(任务说明) 请列出这篇题解中所有用 \( 和 \) 括起来的不同内容，重复出现的只写一次。

【CF1218E】Product Tuples

题目大意：给定一个长度为 \(N\) 的序列，求从序列中选出 \(K\) 个数的集合乘积之和是多少。

题解：
由于是选出 \(K\) 个数字组成的集合，可知对于要计算的 \(K\) 元组来说是没有标号的，而元组是由序列中 \(N\) 个数字组合而成的。因此，将要求的元组看作组合对象，该组合对象是由 \(N\) 个不同种类的组合对象组成的，且组合对象是没有标号的，因此采用普通生成函数计算即可。
对于第 \(i\) 个数的普通生成函数为 $$(1 + a_ix)$$，因此，原组合对象的生成函数是$$\prod\limits_{i = 1}^{n}(1+a_ix)$$。可以通过分治乘法来进行计算，时间复杂度为 \(O(nlogn)\)。

[数据集中的若干行]
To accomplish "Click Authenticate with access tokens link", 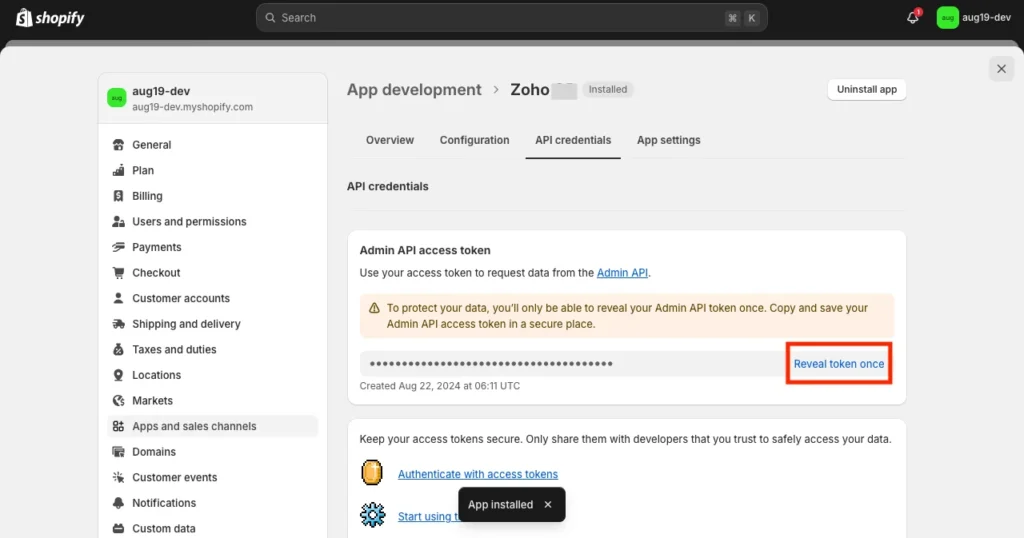I will 478,474.
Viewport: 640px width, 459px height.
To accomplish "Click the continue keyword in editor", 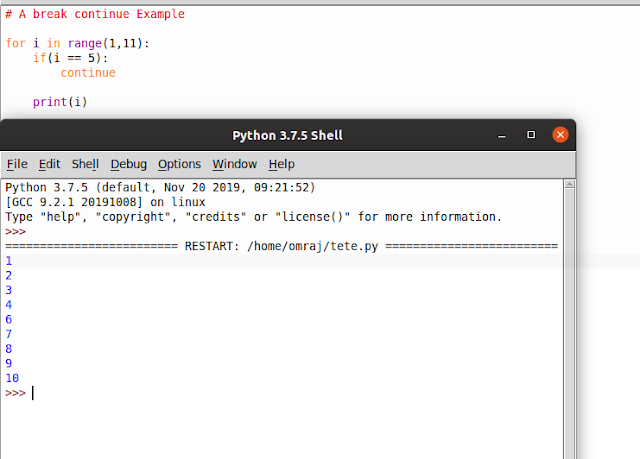I will tap(88, 73).

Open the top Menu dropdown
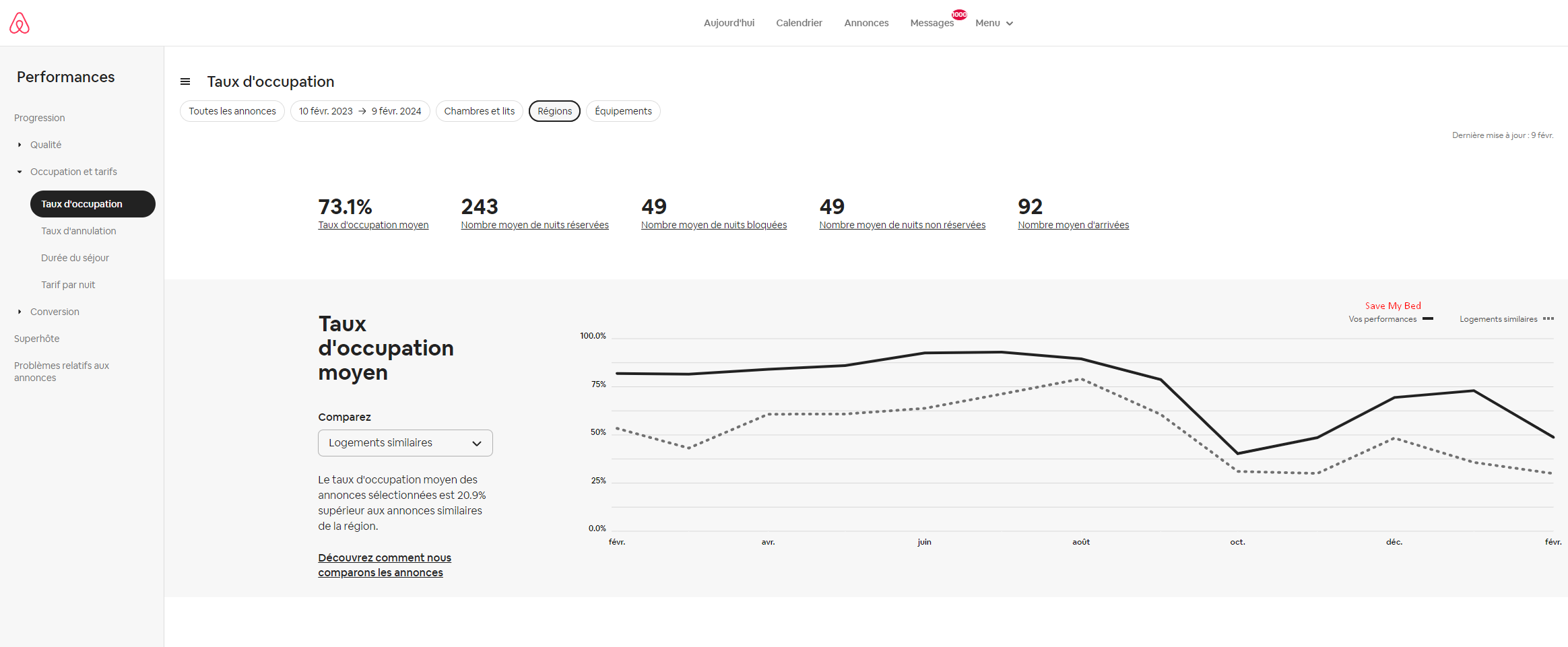pos(993,23)
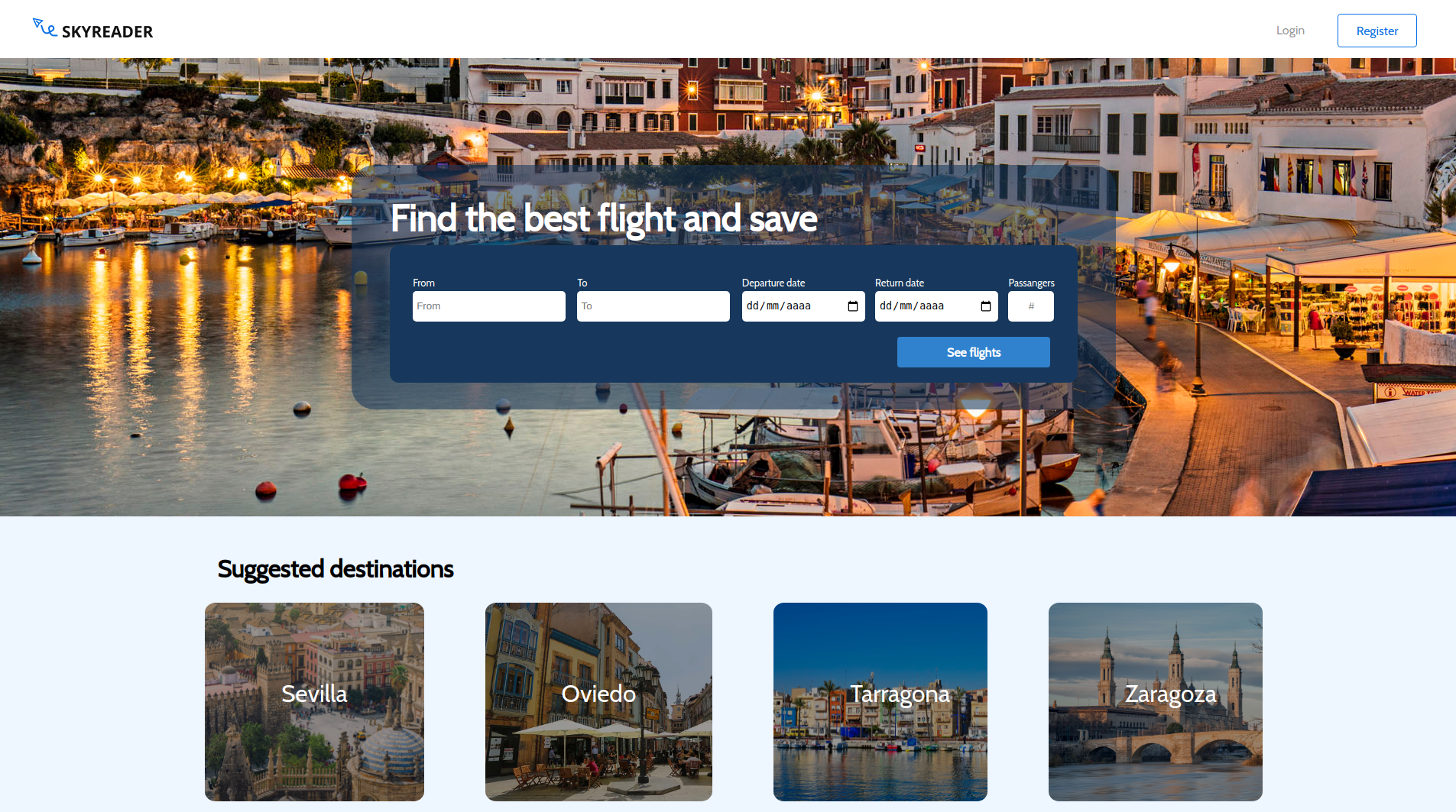Click the Suggested destinations heading

pyautogui.click(x=336, y=569)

(参考答案) N、K、i、O(nlogn)